Exercise objective
Please set down exactly the lines from the one containing "The image size is (700, 542)." through the last line of the records below, both included, with no pictures.

Pixel coordinate grounding data
[Start of section]
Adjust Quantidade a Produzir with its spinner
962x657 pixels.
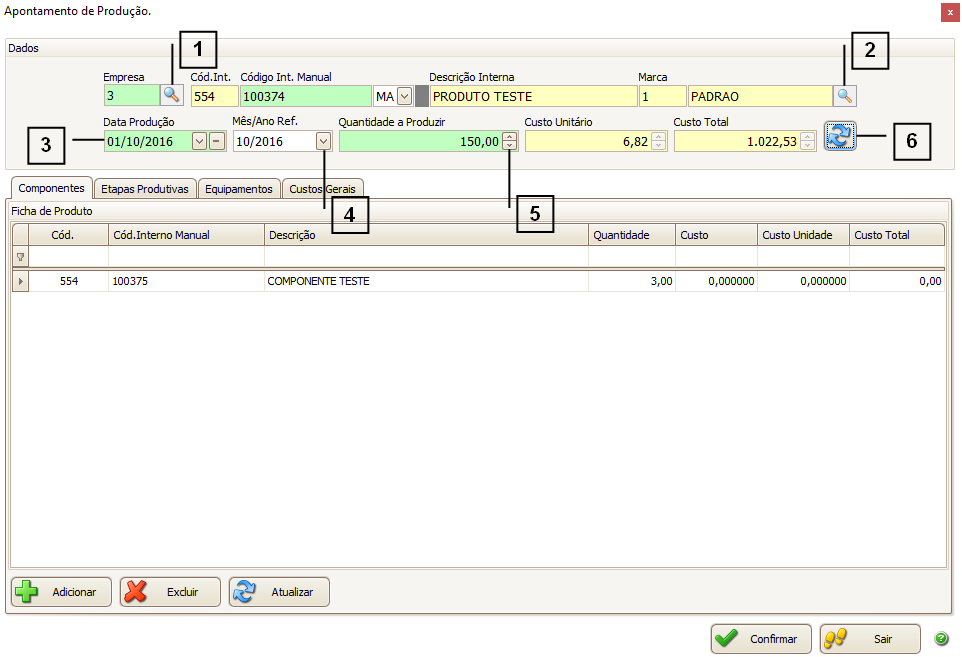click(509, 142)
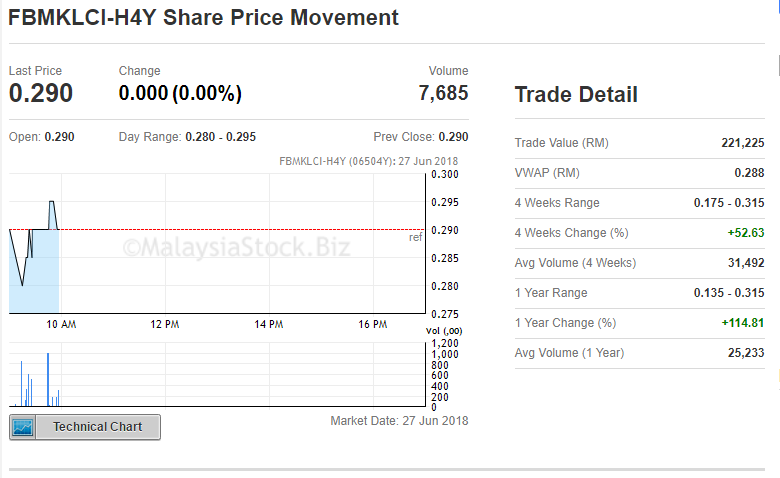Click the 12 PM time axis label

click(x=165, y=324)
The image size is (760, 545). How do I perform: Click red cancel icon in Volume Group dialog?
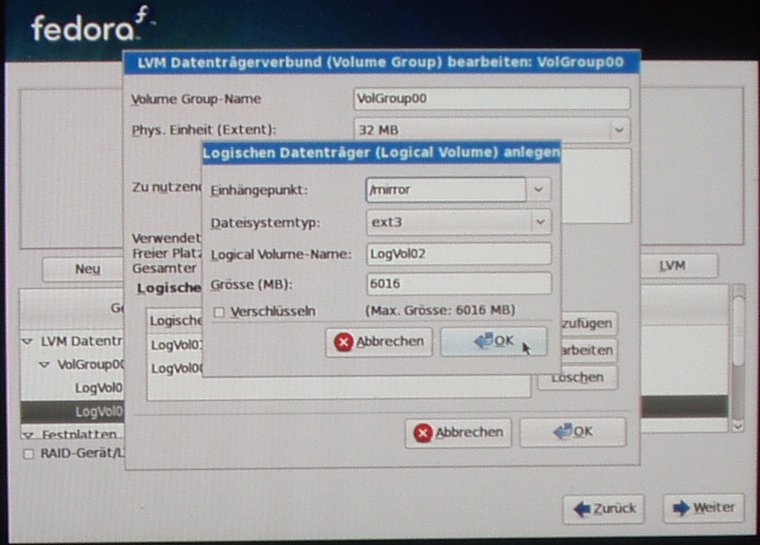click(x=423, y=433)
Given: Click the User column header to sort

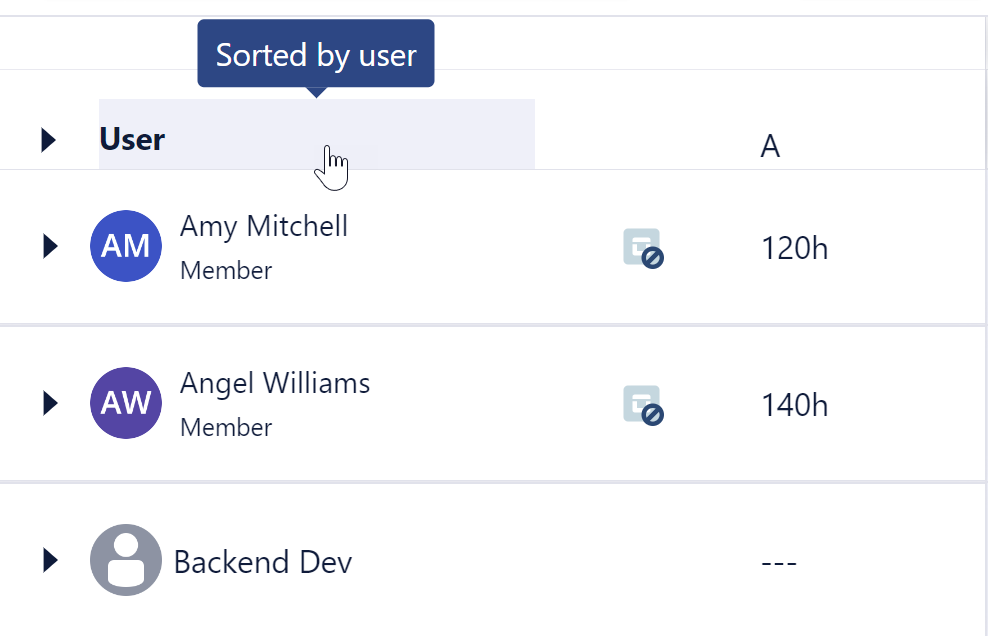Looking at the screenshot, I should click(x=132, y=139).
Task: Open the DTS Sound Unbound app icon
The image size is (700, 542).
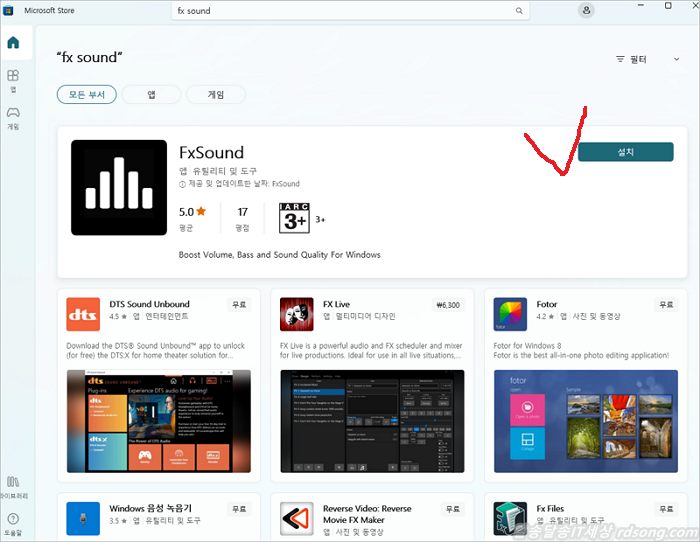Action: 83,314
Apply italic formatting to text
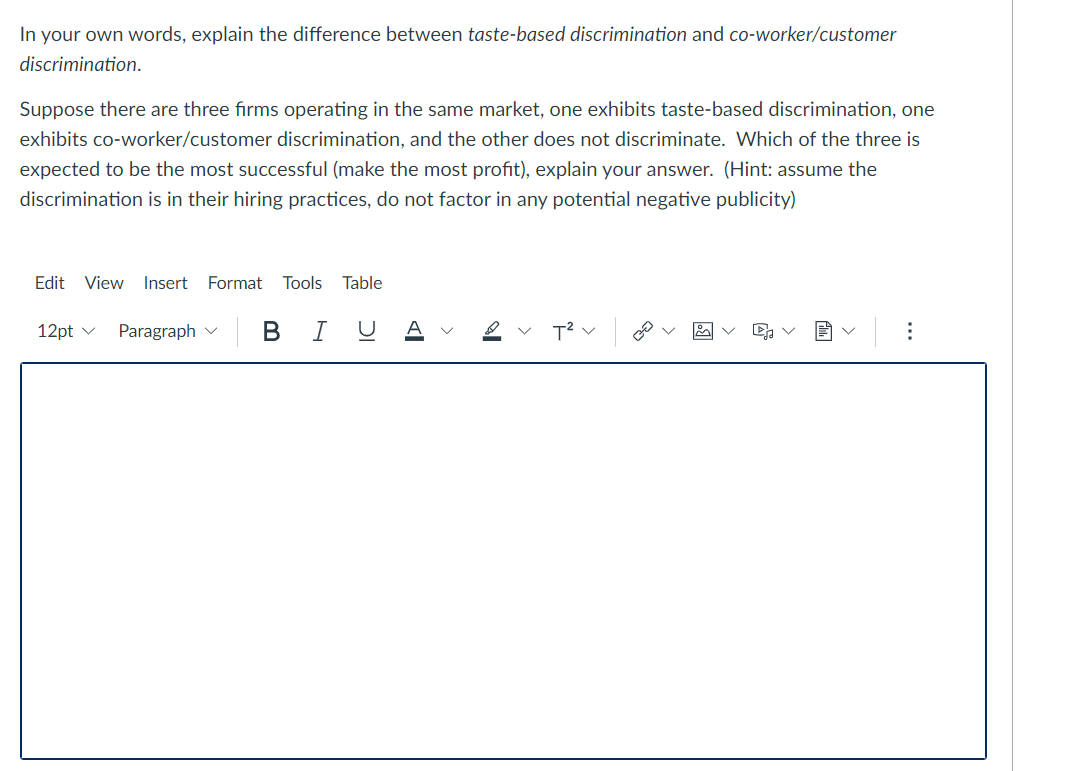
[End of section]
The completed task
The image size is (700, 542).
Action: 83,314
Apply italic formatting to text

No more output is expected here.